REQUIRED WORK: Rewrite the lines from the one containing "Switch to the History" through the end of the items, both included, as a numbered list with blank lines skipped.
^^^^^^^^
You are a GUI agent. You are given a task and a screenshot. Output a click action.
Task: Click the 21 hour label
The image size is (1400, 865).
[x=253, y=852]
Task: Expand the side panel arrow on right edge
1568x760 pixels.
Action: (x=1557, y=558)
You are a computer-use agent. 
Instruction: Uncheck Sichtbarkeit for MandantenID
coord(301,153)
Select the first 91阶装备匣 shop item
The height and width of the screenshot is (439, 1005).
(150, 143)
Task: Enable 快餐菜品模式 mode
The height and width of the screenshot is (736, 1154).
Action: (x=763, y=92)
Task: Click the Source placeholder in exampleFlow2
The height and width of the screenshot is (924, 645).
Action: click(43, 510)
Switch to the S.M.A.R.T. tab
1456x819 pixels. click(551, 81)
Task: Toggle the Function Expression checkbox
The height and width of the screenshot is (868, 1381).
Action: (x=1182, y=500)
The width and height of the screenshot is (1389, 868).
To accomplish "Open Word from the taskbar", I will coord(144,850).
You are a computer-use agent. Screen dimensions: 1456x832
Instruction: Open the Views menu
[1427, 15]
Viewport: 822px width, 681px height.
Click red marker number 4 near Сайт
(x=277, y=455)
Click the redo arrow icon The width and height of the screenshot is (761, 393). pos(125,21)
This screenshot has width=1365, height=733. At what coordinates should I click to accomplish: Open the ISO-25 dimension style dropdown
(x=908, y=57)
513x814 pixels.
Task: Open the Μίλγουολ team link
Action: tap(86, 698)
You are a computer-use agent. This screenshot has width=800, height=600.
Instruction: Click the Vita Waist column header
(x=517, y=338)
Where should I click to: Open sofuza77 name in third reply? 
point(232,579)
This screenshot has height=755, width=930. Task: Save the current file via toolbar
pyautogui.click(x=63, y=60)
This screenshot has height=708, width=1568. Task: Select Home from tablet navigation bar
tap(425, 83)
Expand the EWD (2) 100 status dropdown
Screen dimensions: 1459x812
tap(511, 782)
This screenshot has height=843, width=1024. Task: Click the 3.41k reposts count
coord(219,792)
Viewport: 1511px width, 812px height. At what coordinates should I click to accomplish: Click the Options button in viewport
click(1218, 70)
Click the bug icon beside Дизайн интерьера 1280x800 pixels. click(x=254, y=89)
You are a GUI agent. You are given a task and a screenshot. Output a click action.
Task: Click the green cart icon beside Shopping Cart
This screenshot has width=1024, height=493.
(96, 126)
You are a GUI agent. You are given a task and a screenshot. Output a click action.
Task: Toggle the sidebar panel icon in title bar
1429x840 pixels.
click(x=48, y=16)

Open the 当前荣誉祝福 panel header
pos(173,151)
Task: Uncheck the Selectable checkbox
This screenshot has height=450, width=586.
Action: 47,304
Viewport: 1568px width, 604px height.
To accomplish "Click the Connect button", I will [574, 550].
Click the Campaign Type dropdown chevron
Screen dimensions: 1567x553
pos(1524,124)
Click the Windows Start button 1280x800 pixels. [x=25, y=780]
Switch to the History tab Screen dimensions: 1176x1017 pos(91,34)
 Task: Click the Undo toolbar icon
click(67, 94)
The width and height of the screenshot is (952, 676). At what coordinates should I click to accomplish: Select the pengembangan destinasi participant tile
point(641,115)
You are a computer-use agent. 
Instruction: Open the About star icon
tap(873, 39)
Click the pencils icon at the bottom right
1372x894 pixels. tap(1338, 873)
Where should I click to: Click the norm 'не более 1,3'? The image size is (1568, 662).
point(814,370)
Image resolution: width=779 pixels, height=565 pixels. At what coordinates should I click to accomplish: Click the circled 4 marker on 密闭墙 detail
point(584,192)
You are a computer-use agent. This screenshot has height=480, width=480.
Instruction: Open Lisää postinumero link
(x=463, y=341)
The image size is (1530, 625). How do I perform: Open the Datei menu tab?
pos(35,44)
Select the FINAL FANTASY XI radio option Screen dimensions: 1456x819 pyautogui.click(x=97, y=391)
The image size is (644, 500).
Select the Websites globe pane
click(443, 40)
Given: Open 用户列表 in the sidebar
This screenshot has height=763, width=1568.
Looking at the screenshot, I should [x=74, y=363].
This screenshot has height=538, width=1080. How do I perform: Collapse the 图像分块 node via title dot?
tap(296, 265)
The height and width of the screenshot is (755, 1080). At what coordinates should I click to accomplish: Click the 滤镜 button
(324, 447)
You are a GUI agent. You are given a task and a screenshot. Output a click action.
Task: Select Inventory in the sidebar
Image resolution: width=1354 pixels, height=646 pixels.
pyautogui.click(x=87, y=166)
^^^^^^^^
PROBLEM SOLUTION:
1. Switch to the History tab Screen dimensions: 1176x1017 pos(91,34)
2.  Task: Click the Undo toolbar icon
3. click(67, 94)
4. The width and height of the screenshot is (952, 676). At what coordinates should I click to accomplish: Select the pengembangan destinasi participant tile
5. point(641,115)
6. You are a computer-use agent. 
7. Instruction: Open the About star icon
8. tap(873, 39)
9. Click the pencils icon at the bottom right
10. 1372x894 pixels. tap(1338, 873)
11. Where should I click to: Click the norm 'не более 1,3'? The image size is (1568, 662).
12. point(814,370)
13. Image resolution: width=779 pixels, height=565 pixels. At what coordinates should I click to accomplish: Click the circled 4 marker on 密闭墙 detail
14. point(584,192)
15. You are a computer-use agent. This screenshot has height=480, width=480.
16. Instruction: Open Lisää postinumero link
17. (x=463, y=341)
18. The image size is (1530, 625). How do I perform: Open the Datei menu tab?
19. pos(35,44)
20. Select the FINAL FANTASY XI radio option Screen dimensions: 1456x819 pyautogui.click(x=97, y=391)
21. The image size is (644, 500).
22. Select the Websites globe pane
23. click(443, 40)
24. Given: Open 用户列表 in the sidebar
25. This screenshot has height=763, width=1568.
26. Looking at the screenshot, I should [x=74, y=363].
27. This screenshot has height=538, width=1080. How do I perform: Collapse the 图像分块 node via title dot?
28. tap(296, 265)
29. The height and width of the screenshot is (755, 1080). At what coordinates should I click to accomplish: Click the 滤镜 button
30. (324, 447)
31. You are a GUI agent. You are given a task and a screenshot. Output a click action.
32. Task: Select Inventory in the sidebar
33. Image resolution: width=1354 pixels, height=646 pixels.
34. pyautogui.click(x=87, y=166)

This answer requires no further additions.